───── Data under study ─────

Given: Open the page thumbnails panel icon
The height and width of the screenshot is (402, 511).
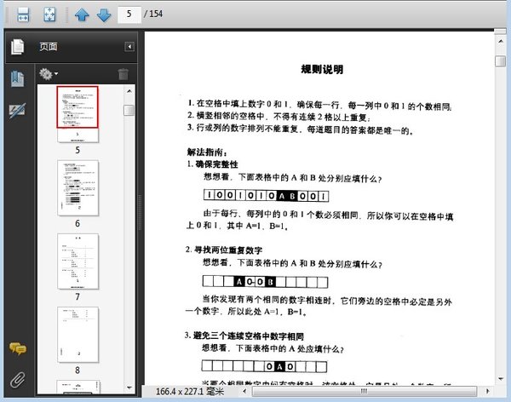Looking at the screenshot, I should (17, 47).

─────
───── Data under study ─────

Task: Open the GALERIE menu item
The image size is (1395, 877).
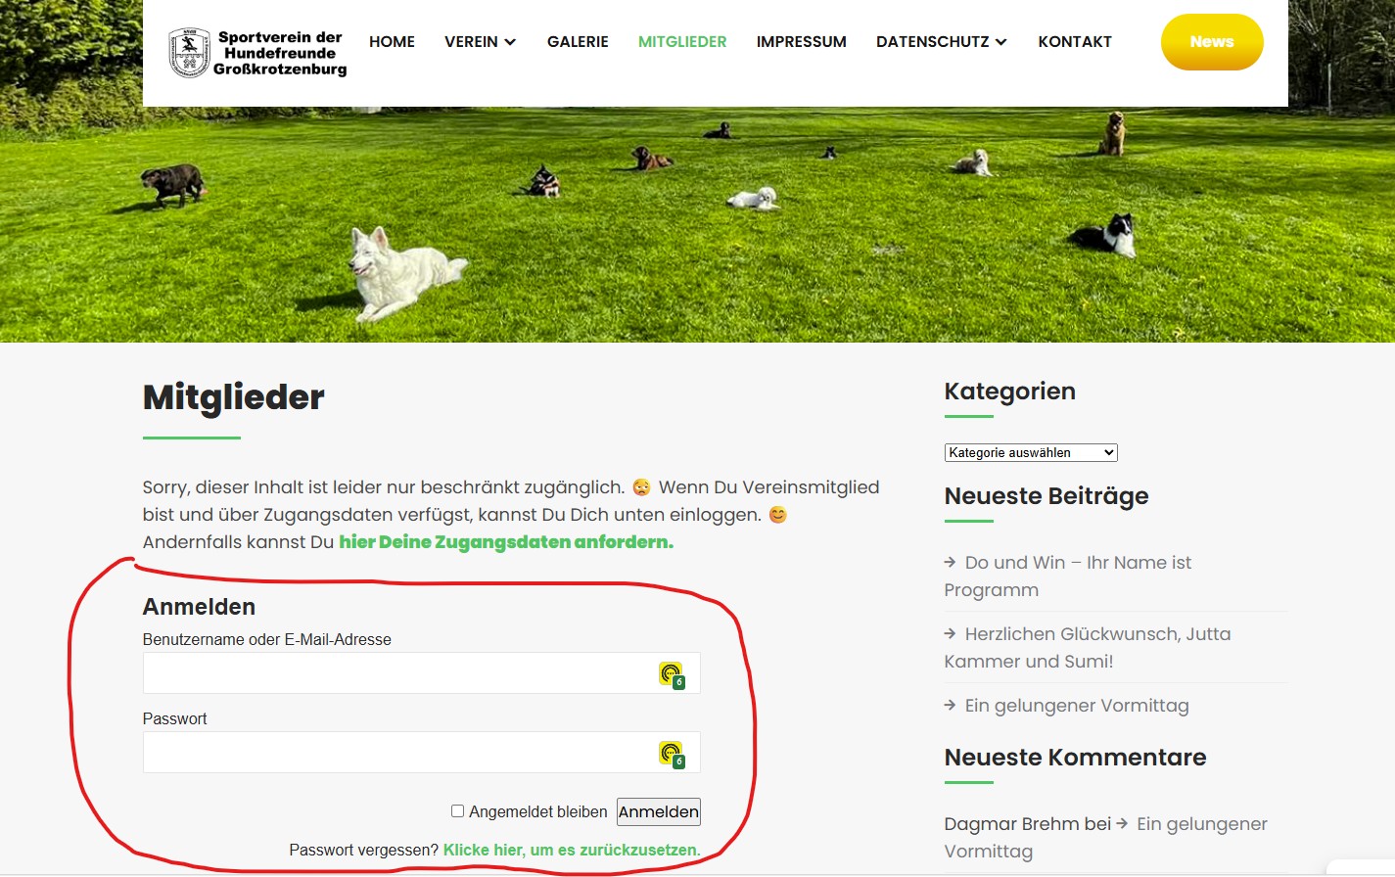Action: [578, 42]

─────

Requirement
Out of the entries, report each line that contains the word "Open".

Response
Given: Open the page thumbnails panel icon
Task: Open the GALERIE menu item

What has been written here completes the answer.